Conociendo la velocidad inicial de 330 m/s, definiendo 67 m/s como la velocidad mínima para resultar herido y 200 m/s para recibir un daño considerable o morir, podemos deducir finalmente la letalidad de una bala en función del ángulo de disparo.
Entre los países de América Latina, México figura entre los primeros sitios de muertes por balas pérdidas, junto a Brasil y Colombia. Según un informe publicado en 2015 por el Centro Regional de las Naciones Unidas para la Paz, el Desarme y el Desarrollo en América Latina y el Caribe (UNLIREC) el año pasado, documentó un total de 550 casos de violencia por balas pérdidas entre el 2009 y 2013 – resultando en un total de 617 víctimas, donde el 45% de las víctimas fueron menores de edad. – reportados en los medios de comunicación en 27 países de la región.
Antecedentes
- Tres personas murieron en Filipinas debido a balas perdidas disparadas para recibir el Año Nuevo, 2011.
- En 2010, un novio turco mató a tres parientes cuando disparó su AK-47 en su propia boda. El mismo año, el rey de Jordania, Abdulá II, les ordenó a las autoridades de su país erradicar la práctica, luego de que dos personas resultaran muertas y 13 heridas en un solo accidente.

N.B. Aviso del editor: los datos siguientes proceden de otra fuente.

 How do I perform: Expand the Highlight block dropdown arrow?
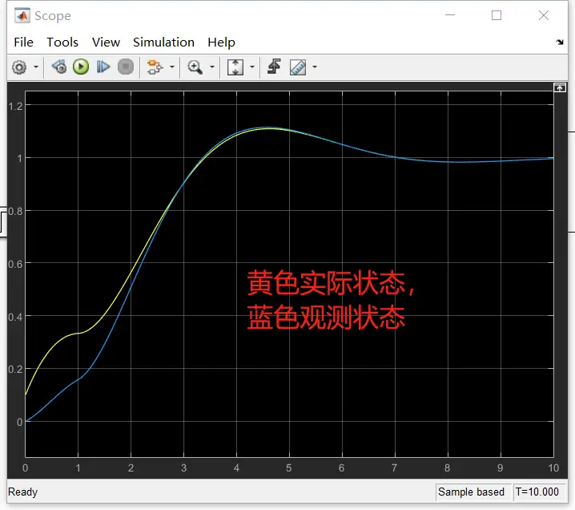172,67
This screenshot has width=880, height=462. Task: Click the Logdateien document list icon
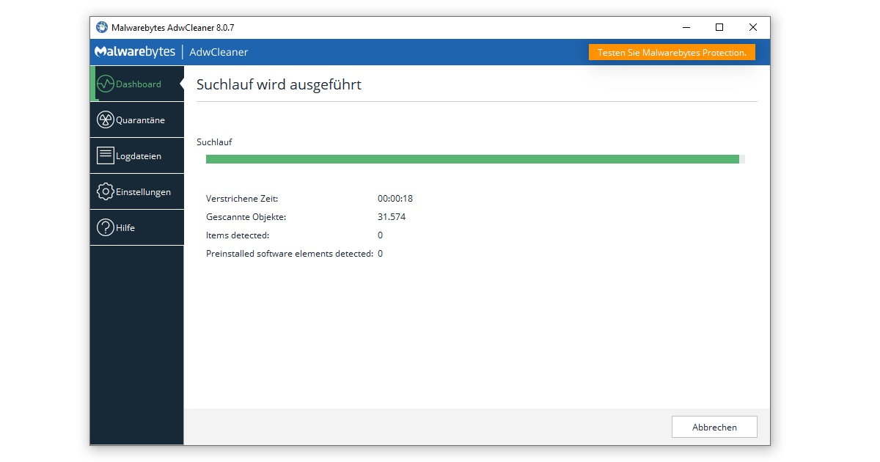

- Cuando la selección de fútbol iraquí derrotó al cuadro de Vietnam, en la Copa de Asia de 2007, tres personas perdieron la vida, en Bagdad, en medio de la alegría que fue celebrada a tiros por los hinchas.
- Las balas en celebración del fin de la guerra del Golfo, disparadas en Kuwait, en 1991, tuvieron la culpa de 20 muertes.
- La práctica no se restringe a Asia y Medio Oriente. Un estudio llevado a cabo en Estados Unidos halló que 118 personas fueron tratadas, por heridas de "balas que caían" al azar, en uno de los centros médicos de Los Ángeles, entre 1985 y 1992, lo que produjo la muerte de 38 de ellas.